As Bonnie Raitt tells it, the inspiration for her Grammy-winning Song of the Year, “Just Like That,” was a TV segment in which a mother listened to the beat of her dead son’s heart in a transplant recipient’s chest.

“I was so inspired for this song by the incredible story of the love and the grace and the generosity of someone that donates their loved one’s organs to help another person live,” Raitt said in her acceptance speech Sunday night. “And the story was so simple and beautiful for these times.”

She sings:

I lay my head upon his chest

And I was with my boy again

Raitt has not said which transplant news story in 2018 led her to pen those lyrics, but there have been plenty since then. The grief and hope she wrote about has been on display in more than a dozen encounters chronicled by local TV stations.

Jody Pelt of Michigan lost her 19-year-old son, Bill Scruggs, when he was shot to death in 2019. Scruggs was the kind of teen who always gave whatever he had in his pocket when he encountered the homeless. He signed on as an organ donor the day he got his driver’s license in 2018. “He comes back from the counter and showed me the little sticker that says, ‘I’m an organ donor,’” Pelt told the Daily Beast on Monday. “He was very proud of himself.”

The teen’s heart went to a man named Bobby Davis at Atrium Health Sanger Heart & Vascular Institute in North Carolina. Pelt and Davis initially communicated through an intermediary, then directly. Davis sent her a recording of her son’s continuing heartbeat made during a check-up.

“The recording is beautiful, but it reminded me of an ultrasound,” she remembered . “Hearing it in real life was even better.”

She was able to do that through a stethoscope when they finally met in person at the hospital in 2021.

“I made that,” she can be heard exclaiming in a video of the moment.

She recalled, “It was sort of bittersweet—very happy for the person who had it now, but also, you very much miss your person.”

She added, “Happy tears all around… I definitely was a happy mom.”Jenny Sullivan of Texas had a similar story. Her son, Amir Aguilar, was 26 when was fatally shot. His heart went to Manny Hardy of Oklahoma, whose own heart was failing when he received a transplant on Father’s Day of 2020.

Hardy returned home from the hospital to find a letter from Sullivan. She came to see him that October and a TV news crew was on hand when they met.

“She just walked over to me and she put her head on my chest while she was hugging me,” Hardy remembered. “She cried and cried and cried.”

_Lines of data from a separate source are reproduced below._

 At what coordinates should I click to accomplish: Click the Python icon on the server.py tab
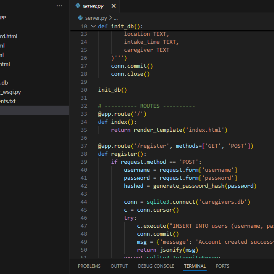pyautogui.click(x=78, y=6)
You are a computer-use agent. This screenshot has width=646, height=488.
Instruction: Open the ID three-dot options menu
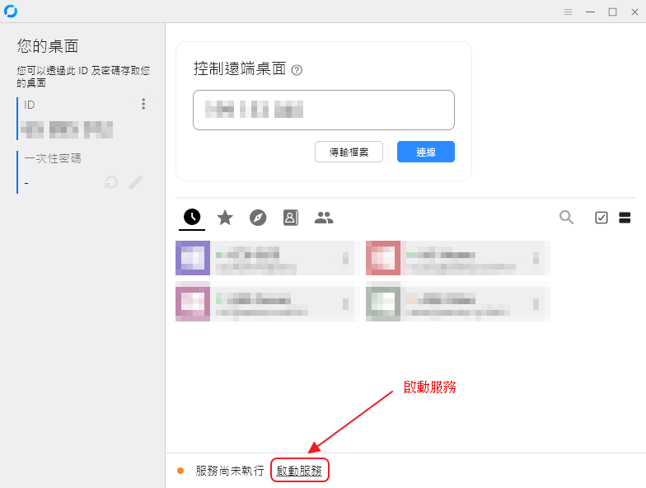(x=143, y=104)
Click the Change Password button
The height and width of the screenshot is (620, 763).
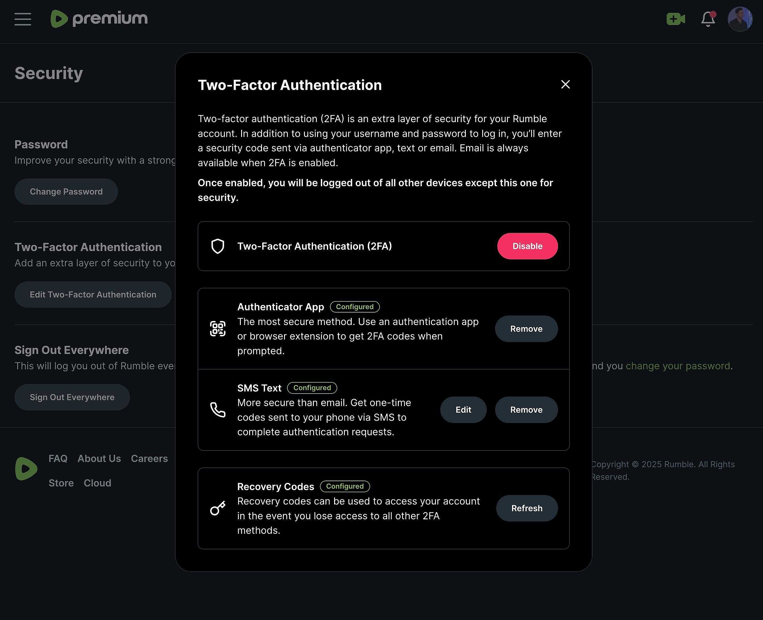click(x=66, y=192)
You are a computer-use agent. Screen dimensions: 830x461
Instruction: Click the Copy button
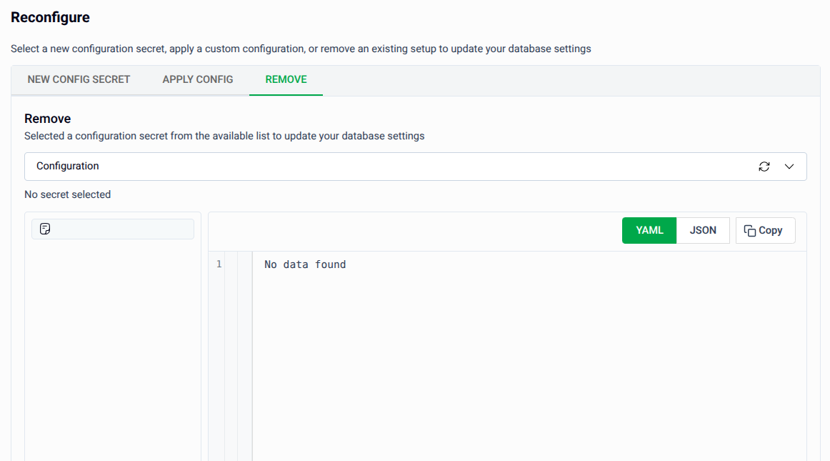[765, 230]
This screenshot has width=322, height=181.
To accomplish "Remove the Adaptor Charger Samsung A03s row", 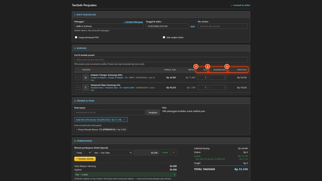I will [78, 77].
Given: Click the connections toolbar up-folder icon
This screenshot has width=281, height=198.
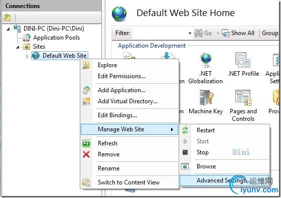Looking at the screenshot, I should click(x=7, y=18).
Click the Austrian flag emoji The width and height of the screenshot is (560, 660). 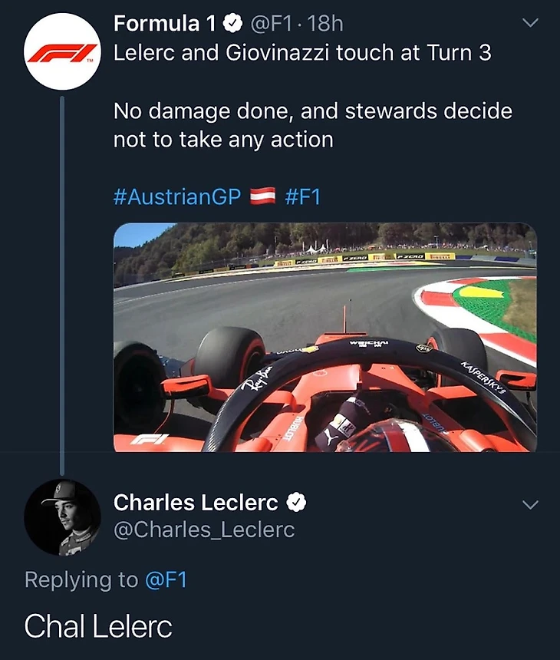point(263,196)
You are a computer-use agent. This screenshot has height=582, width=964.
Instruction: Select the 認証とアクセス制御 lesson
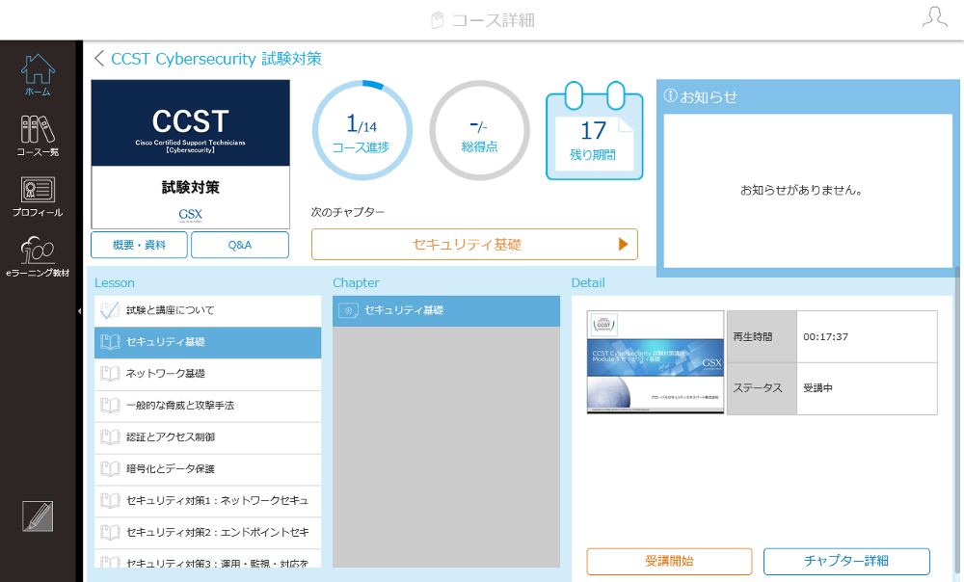click(x=208, y=437)
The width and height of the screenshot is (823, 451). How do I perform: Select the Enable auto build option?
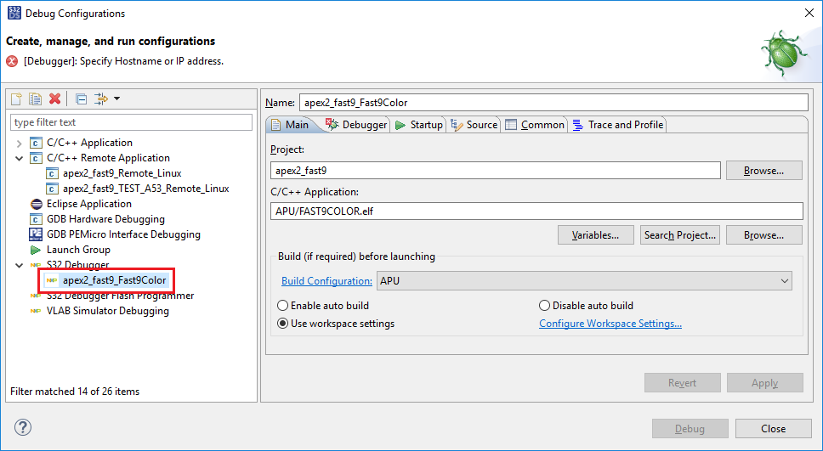point(283,306)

Sullivan recalled, “When I hear my son’s heart beating in Manny’s chest, I close my eyes and I feel like I’m having my son,” she said. “It is so precious a feeling, the deep, deep, deep love that I had for my son.”

She said that when she gazed at Hardy’s face it was as if it became translucent. She says she also saw her son’s face.

“It is something only a mother could see,” she said.

She remembered something her son had said when he was a Navy corpsman: “If I save one life with my life, I’m going to be very happy.”

Sullivan and Hardy sat and talked for hours. Hardy’s wife presented Sullivan with a gift.

“My wife went to Build a Bear and had a recording of the heartbeat put in the bear and gave it to her,” Hardy said.

Similar encounters between mothers and heart transplant recipients can be found online by anybody in need of a little inspiration. But there would be many more if there were not a perpetual and critical shortage of donated hearts.

“There’s not nearly enough hearts available,” Dr. Eric Skipper, a cardiac transplant surgeon at the same North Carolina hospital where Pelt listened to her dead son’s living heart.

In national terms, Skipper said, there are under 5,000 transplants a year. The need is close to 35,000 to 40,000. Just getting on the heart transplant list is difficult and as of Sunday the federal transplant network had 3,343 would be recipients waiting.

“You can emphasize enough how vast the need is,” he said. “You’re truly giving them the gift of life.”

The recipient of Bill Scruggs’ gift of life has arranged with the hospital to install a bell along with his photo on the heart transplant floor. What is called “Bill’s Bell”’ is rung after every successful heart transplant.

“I think the bell is an amazing tribute to Bill and I also believe that the patients who get to ring it get some kind of feeling as if they are victorious in the fight,” Pelt said.

Bill’s mother has not yet heard Bonnie Raitt’s song. But Pelt does have the recording of her son’s heartbeat.

“I still listen to it at least two or three times a month,” she said.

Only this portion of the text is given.